The number of cities and counties with at least a $15 pay floor is set to double next year to 32, as Washington, D.C., Los Angeles and South San Francisco, along with about a dozen other California cities, adopt the benchmark, according to a report by the National Employment Law Project provided exclusively to USA TODAY. They’ll join cities such as New York, Seattle and San Francisco that are already members of the $15 club.

More broadly, 24 states and 48 cities and counties will raise their minimum wages in 2020 – a record 72 jurisdictions, the worker advocacy group’s study says. Most will occur on or about Jan. 1.

“They’re feeling they can’t rely on the federal government to raise wages, so they’re doing it on their own,” says Yanett Lathrop, a researcher and policy analyst for NELP.

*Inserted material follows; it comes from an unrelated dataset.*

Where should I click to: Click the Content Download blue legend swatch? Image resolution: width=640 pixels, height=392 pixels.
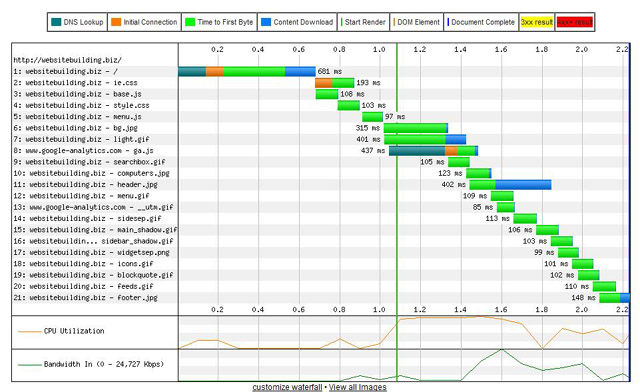point(266,22)
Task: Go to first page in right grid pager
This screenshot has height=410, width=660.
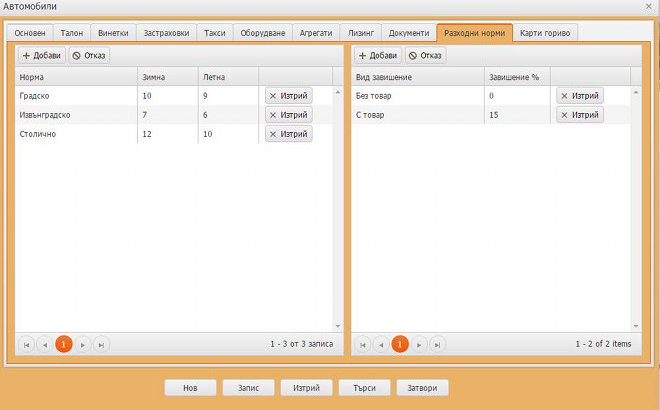Action: (363, 344)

In Kansas City, Missouri, Milly Hobbs, 28, earns $9 an hour working full-time at McDonald’s, an amount she says forces her to share a three-bedroom apartment with five relatives and friends, including her mother. She says she spends about $20 a week on groceries, allowing her just one meal a day, and makes do with one pair of socks and two pairs of tattered pants. Her cellphone was recently turned off for nonpayment. And she doesn’t have the money to replace her one-armed eyeglass frames.

“It’s been very difficult,” she says. “And this time of year it’s even more stressful.”

A relatively small 45-cent increase in her hourly pay to $9.45 starting Jan. 1 should help her buy new frames, pay her phone bill and start saving toward a car purchase.

“Every little bit helps,” she says. “It’s a start, but it’s not enough to live on.”